We know that about 80% of patients with cancer receive their care close to where they live, in medical oncology practices in their communities. However, the overwhelming majority of clinical research in cancer, including research done for drug development, is conducted at large academic university-based centers. Often, patients have geographic barriers or financial barriers that limit their access to those large centers of excellence where the trials are conducted.
CT: What changes would you like to see in the ways that research teams design their studies?
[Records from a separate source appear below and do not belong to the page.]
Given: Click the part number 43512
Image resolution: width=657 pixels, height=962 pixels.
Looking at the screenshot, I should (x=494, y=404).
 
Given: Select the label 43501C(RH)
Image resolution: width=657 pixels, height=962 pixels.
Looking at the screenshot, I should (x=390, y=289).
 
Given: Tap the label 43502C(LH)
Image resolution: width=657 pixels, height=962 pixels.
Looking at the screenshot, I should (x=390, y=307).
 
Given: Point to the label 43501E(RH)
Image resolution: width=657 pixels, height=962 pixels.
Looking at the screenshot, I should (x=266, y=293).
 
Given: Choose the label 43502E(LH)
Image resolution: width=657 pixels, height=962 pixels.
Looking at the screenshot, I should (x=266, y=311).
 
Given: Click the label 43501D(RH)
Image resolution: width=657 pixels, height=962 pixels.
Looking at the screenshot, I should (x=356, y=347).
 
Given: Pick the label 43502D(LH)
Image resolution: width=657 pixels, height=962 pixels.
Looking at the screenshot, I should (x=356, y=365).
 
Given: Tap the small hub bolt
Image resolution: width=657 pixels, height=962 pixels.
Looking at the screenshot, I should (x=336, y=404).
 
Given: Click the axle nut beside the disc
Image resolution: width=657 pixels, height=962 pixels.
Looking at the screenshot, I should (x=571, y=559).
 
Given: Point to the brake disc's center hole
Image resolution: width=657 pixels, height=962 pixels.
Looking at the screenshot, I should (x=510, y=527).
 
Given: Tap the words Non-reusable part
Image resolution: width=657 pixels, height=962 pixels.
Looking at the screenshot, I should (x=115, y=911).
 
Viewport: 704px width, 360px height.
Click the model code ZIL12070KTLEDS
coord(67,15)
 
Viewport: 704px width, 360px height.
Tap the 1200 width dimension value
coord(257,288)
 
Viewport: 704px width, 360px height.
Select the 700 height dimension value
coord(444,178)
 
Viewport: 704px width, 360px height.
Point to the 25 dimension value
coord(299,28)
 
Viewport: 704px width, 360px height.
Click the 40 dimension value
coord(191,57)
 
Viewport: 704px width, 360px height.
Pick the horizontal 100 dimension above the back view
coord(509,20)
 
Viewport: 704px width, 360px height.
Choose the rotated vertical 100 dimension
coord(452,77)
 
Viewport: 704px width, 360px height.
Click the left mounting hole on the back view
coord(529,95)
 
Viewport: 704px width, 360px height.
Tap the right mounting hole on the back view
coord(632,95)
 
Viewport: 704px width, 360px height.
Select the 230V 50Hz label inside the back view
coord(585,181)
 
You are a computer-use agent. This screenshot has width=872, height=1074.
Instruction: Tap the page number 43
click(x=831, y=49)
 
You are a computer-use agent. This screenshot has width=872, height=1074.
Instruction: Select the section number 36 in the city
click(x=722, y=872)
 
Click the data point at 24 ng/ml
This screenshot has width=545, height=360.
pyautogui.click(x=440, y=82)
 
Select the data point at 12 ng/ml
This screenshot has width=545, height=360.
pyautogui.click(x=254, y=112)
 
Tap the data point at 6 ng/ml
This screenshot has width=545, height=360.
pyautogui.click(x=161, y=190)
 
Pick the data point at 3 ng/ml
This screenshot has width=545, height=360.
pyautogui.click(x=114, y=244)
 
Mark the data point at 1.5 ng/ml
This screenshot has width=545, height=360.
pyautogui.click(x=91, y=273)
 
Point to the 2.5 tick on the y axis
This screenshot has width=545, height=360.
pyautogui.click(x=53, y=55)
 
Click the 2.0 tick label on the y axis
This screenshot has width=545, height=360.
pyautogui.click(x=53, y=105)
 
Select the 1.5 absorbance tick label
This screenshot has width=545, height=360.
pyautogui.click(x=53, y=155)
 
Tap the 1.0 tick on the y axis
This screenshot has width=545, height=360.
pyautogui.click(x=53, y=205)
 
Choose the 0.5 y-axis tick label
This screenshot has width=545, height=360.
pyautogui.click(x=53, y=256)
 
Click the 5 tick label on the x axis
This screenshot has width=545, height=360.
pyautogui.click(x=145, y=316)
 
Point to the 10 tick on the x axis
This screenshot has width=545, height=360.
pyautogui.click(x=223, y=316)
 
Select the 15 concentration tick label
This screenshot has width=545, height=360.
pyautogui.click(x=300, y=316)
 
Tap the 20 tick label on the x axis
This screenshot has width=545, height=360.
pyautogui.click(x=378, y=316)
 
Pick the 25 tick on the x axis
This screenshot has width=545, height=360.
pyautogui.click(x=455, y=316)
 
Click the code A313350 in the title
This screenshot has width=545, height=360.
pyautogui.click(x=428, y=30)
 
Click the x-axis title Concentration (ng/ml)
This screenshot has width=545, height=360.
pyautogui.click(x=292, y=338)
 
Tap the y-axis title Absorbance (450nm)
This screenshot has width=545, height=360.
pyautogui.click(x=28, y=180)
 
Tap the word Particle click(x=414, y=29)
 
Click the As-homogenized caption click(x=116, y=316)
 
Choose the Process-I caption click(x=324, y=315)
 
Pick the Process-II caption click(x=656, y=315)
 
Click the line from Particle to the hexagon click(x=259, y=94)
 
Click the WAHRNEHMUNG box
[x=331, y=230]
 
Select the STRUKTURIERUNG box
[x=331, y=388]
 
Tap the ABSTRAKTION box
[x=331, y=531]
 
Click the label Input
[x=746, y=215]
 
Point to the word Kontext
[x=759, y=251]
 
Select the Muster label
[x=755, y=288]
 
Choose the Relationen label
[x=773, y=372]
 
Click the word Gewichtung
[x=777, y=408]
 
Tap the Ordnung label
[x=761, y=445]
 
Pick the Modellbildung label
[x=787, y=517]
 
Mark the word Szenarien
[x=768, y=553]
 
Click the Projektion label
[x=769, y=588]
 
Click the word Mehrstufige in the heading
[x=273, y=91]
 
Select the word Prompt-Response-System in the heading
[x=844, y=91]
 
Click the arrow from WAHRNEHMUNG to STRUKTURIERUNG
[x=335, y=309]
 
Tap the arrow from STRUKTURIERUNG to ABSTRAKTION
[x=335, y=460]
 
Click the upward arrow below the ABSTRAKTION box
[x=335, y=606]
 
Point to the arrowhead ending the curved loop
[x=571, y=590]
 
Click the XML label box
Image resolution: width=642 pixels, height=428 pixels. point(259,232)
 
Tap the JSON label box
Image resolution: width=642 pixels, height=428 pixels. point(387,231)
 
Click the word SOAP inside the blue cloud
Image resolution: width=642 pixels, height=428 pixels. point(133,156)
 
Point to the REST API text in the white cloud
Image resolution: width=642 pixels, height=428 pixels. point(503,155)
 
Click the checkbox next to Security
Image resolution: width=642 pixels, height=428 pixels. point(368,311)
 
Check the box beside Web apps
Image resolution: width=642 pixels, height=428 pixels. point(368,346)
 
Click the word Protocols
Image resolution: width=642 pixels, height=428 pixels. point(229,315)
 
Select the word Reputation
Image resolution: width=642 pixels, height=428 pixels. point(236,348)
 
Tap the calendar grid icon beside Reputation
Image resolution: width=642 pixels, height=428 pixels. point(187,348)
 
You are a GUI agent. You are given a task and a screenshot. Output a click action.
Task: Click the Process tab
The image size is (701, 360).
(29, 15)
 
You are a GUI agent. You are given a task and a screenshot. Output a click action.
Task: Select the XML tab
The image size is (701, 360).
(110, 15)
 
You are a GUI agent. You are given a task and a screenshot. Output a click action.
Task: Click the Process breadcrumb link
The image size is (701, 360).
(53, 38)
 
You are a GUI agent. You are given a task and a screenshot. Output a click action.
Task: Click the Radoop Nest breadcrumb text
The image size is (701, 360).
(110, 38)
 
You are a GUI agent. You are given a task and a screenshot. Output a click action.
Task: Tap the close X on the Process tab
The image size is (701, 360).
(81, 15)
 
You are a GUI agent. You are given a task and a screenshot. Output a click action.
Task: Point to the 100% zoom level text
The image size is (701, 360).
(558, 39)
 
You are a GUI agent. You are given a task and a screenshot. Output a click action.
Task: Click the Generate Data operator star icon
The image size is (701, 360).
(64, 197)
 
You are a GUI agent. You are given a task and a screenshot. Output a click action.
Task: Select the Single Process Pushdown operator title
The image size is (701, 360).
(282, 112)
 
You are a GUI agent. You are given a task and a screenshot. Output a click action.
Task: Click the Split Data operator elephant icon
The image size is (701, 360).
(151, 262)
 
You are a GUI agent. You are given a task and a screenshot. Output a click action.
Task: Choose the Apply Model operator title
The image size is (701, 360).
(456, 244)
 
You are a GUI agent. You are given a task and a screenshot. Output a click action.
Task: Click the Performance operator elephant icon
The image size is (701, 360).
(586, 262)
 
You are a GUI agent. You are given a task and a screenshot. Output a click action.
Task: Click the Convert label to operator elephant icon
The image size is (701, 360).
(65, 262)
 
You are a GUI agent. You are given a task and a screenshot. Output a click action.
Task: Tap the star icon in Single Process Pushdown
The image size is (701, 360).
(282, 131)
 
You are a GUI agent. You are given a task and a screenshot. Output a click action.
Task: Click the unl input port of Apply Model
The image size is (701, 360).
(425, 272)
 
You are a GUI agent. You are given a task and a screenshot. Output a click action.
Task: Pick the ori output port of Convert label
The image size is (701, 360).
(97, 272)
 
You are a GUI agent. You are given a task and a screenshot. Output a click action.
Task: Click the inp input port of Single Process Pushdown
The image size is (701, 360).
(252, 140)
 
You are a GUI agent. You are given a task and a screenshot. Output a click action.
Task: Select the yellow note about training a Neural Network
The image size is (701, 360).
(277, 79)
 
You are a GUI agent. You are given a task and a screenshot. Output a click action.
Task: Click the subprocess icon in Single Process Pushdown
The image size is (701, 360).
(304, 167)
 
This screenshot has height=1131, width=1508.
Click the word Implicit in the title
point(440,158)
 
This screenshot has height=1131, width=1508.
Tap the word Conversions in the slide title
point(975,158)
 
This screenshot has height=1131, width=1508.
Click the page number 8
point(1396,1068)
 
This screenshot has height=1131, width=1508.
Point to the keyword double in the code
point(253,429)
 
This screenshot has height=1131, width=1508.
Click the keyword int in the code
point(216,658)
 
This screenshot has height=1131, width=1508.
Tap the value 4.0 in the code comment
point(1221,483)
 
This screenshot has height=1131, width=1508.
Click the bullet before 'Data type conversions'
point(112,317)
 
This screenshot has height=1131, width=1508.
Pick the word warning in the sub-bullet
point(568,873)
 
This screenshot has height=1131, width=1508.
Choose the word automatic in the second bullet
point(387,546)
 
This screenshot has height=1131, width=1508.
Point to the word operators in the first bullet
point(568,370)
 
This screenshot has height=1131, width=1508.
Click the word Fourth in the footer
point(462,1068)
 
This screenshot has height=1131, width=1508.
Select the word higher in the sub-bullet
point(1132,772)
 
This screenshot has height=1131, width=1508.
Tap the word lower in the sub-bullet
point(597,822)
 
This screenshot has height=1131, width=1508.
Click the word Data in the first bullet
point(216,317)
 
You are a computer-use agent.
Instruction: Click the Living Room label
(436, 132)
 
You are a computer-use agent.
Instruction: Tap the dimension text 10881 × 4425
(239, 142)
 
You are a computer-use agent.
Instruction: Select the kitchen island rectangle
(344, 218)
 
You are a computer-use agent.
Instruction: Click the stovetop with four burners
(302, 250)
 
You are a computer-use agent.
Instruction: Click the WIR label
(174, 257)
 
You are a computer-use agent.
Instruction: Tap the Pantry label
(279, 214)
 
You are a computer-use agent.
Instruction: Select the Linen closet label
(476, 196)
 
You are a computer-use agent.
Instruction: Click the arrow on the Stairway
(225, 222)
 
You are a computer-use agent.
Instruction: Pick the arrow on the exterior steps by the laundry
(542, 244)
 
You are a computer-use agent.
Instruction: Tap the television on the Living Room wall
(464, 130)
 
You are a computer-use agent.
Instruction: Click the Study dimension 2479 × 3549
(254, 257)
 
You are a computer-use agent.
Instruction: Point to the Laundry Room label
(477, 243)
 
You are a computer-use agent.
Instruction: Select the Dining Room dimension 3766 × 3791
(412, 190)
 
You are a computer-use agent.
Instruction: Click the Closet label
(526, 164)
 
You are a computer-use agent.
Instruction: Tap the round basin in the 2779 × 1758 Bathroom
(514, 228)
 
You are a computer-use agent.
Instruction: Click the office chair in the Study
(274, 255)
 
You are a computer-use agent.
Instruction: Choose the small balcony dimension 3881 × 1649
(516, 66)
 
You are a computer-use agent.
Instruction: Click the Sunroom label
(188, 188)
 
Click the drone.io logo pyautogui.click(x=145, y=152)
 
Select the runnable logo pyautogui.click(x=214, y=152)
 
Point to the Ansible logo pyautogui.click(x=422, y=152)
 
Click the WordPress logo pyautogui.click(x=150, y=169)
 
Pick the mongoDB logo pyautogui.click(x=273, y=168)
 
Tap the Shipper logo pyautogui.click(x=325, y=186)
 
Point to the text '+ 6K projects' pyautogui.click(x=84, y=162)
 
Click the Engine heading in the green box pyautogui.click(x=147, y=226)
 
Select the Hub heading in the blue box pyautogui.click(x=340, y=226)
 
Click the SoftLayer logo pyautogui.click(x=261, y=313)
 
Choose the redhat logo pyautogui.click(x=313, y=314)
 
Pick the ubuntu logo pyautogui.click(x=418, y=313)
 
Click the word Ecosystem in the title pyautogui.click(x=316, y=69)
FASHOYIN-AJE: Often, trials are designed without a lot of thought as to who has the disease. We need to take a step back and think about who has the disease, and then design trials that are appropriate for that population. Historically, researchers have designed a trial to ensure that they’re able to see the effect of the drug, whether the drug works, and whether the drug is safe. They’ve tried to control a lot of factors that, unfortunately, then make the trial results not readily applicable to the general population.
For example, if you study a drug in a patient with cancer who doesn’t have diabetes, who doesn’t have hypertension, who doesn’t take any other medications, and then you note that the drug is effective and safe in patients, are the results of that trial applicable to a patient who does have these conditions, who does take 20 medications? We’re encouraging researchers to say, “If most patients who have this cancer are older and are likely to have this other disease and that other disease, then that’s who you should be studying in your trial.” Obviously, we want to make sure that these patients are studied safely. But these other factors may impact the safety and the benefit of the treatment. [We need to think] very hard about the population with the disease and who should be evaluated.
CT: Who benefits from more diverse clinical trials?
FASHOYIN-AJE: Diversity in clinical research, including in clinical trials, really benefits everybody. Sometimes when people hear “diversity,” they think racial and ethnic minorities. And I think the assumption is that only those patients who are members of those groups will benefit. But diversity in clinical research helps researchers gain a better understanding of the different ways that a disease can present or manifest. It also gives us a better understanding of the different ways, across the population, that patients can respond to a treatment. All that information ultimately informs our collective ability to design and develop drugs and trials that work better for all of us.
CT: Are there any actions that people being treated for cancer now can take to help promote diversity in cancer research?
FASHOYIN-AJE: Patients and their caregivers are at the center of clinical research. Patients are kind enough to give themselves to research to find better treatments. [Many patients choose to take part in clinical trials] to advance the field and help other patients. It would help if they could share that purpose with others who might be ambivalent or don’t understand why participating in research is helpful. I think it’s also important that they share with research teams the challenges of being in research. This feedback is important so that we can develop and design trials that accommodate patients’ experiences.
This interview has been edited and condensed for clarity.